---- Material to process

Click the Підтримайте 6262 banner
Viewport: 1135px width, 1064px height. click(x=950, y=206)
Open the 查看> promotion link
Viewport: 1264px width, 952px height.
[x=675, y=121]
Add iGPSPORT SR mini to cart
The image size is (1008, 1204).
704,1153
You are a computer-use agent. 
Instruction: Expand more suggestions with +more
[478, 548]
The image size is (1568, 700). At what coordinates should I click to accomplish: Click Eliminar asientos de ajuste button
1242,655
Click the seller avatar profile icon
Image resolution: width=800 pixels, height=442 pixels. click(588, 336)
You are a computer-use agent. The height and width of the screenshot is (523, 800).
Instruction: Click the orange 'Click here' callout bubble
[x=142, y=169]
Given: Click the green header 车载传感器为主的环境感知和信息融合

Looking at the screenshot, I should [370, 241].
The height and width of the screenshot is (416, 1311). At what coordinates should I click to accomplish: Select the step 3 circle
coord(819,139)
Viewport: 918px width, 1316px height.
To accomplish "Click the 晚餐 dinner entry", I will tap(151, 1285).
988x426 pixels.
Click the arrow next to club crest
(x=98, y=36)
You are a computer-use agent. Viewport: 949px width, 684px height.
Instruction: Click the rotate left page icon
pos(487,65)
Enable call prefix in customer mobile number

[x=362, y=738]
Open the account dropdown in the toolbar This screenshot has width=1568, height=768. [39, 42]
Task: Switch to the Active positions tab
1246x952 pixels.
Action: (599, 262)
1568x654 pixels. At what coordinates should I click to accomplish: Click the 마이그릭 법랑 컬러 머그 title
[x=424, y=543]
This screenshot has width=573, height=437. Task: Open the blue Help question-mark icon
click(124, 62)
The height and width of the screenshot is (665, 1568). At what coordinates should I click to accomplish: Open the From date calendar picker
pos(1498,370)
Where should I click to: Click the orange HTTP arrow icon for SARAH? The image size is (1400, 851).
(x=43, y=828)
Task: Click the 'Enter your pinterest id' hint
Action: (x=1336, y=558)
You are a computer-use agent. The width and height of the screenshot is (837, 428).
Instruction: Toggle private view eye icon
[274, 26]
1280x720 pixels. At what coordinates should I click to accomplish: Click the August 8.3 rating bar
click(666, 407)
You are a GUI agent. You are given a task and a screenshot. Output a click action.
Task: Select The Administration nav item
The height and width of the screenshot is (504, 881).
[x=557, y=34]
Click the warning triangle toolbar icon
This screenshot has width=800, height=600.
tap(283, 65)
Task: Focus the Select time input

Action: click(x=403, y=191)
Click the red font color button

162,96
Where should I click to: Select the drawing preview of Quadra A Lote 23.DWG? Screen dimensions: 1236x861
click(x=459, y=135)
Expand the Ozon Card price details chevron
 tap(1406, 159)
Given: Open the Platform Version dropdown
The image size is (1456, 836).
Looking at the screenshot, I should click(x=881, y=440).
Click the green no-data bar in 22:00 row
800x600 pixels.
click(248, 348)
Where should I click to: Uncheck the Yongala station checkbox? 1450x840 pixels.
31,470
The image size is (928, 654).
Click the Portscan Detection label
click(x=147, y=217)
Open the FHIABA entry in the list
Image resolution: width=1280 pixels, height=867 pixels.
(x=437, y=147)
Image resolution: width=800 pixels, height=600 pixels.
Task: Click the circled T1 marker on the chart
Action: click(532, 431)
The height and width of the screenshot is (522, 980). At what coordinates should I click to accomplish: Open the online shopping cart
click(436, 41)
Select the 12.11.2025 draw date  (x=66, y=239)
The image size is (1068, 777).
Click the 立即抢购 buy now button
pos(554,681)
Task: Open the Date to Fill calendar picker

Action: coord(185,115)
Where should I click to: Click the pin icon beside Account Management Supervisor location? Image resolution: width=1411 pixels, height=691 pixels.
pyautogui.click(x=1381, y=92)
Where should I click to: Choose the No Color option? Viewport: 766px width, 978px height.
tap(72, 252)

--------

Action item: Your answer should be the records above, set down exactly.

Task response:
Click the Підтримайте 6262 banner
Viewport: 1135px width, 1064px height. click(x=950, y=206)
Open the 查看> promotion link
Viewport: 1264px width, 952px height.
[x=675, y=121]
Add iGPSPORT SR mini to cart
The image size is (1008, 1204).
704,1153
You are a computer-use agent. 
Instruction: Expand more suggestions with +more
[478, 548]
The image size is (1568, 700). At what coordinates should I click to accomplish: Click Eliminar asientos de ajuste button
1242,655
Click the seller avatar profile icon
Image resolution: width=800 pixels, height=442 pixels. click(588, 336)
You are a computer-use agent. The height and width of the screenshot is (523, 800).
Instruction: Click the orange 'Click here' callout bubble
[x=142, y=169]
Given: Click the green header 车载传感器为主的环境感知和信息融合

Looking at the screenshot, I should [370, 241].
The height and width of the screenshot is (416, 1311). At what coordinates should I click to accomplish: Select the step 3 circle
coord(819,139)
Viewport: 918px width, 1316px height.
To accomplish "Click the 晚餐 dinner entry", I will tap(151, 1285).
988x426 pixels.
Click the arrow next to club crest
(x=98, y=36)
You are a computer-use agent. Viewport: 949px width, 684px height.
Instruction: Click the rotate left page icon
pos(487,65)
Enable call prefix in customer mobile number

[x=362, y=738]
Open the account dropdown in the toolbar This screenshot has width=1568, height=768. [39, 42]
Task: Switch to the Active positions tab
1246x952 pixels.
Action: (599, 262)
1568x654 pixels. At what coordinates should I click to accomplish: Click the 마이그릭 법랑 컬러 머그 title
[x=424, y=543]
This screenshot has width=573, height=437. Task: Open the blue Help question-mark icon
click(124, 62)
The height and width of the screenshot is (665, 1568). At what coordinates should I click to accomplish: Open the From date calendar picker
pos(1498,370)
Where should I click to: Click the orange HTTP arrow icon for SARAH? The image size is (1400, 851).
(x=43, y=828)
Task: Click the 'Enter your pinterest id' hint
Action: (x=1336, y=558)
You are a computer-use agent. The width and height of the screenshot is (837, 428).
Instruction: Toggle private view eye icon
[274, 26]
1280x720 pixels. At what coordinates should I click to accomplish: Click the August 8.3 rating bar
click(666, 407)
You are a GUI agent. You are given a task and a screenshot. Output a click action.
Task: Select The Administration nav item
The height and width of the screenshot is (504, 881).
[x=557, y=34]
Click the warning triangle toolbar icon
This screenshot has width=800, height=600.
tap(283, 65)
Task: Focus the Select time input

Action: click(x=403, y=191)
Click the red font color button

162,96
Where should I click to: Select the drawing preview of Quadra A Lote 23.DWG? Screen dimensions: 1236x861
click(x=459, y=135)
Expand the Ozon Card price details chevron
 tap(1406, 159)
Given: Open the Platform Version dropdown
The image size is (1456, 836).
Looking at the screenshot, I should click(x=881, y=440).
Click the green no-data bar in 22:00 row
800x600 pixels.
click(248, 348)
Where should I click to: Uncheck the Yongala station checkbox? 1450x840 pixels.
31,470
The image size is (928, 654).
Click the Portscan Detection label
click(x=147, y=217)
Open the FHIABA entry in the list
Image resolution: width=1280 pixels, height=867 pixels.
(x=437, y=147)
Image resolution: width=800 pixels, height=600 pixels.
Task: Click the circled T1 marker on the chart
Action: click(532, 431)
The height and width of the screenshot is (522, 980). At what coordinates should I click to accomplish: Open the online shopping cart
click(436, 41)
Select the 12.11.2025 draw date  (x=66, y=239)
The image size is (1068, 777).
Click the 立即抢购 buy now button
pos(554,681)
Task: Open the Date to Fill calendar picker

Action: coord(185,115)
Where should I click to: Click the pin icon beside Account Management Supervisor location? Image resolution: width=1411 pixels, height=691 pixels.
pyautogui.click(x=1381, y=92)
Where should I click to: Choose the No Color option? Viewport: 766px width, 978px height.
tap(72, 252)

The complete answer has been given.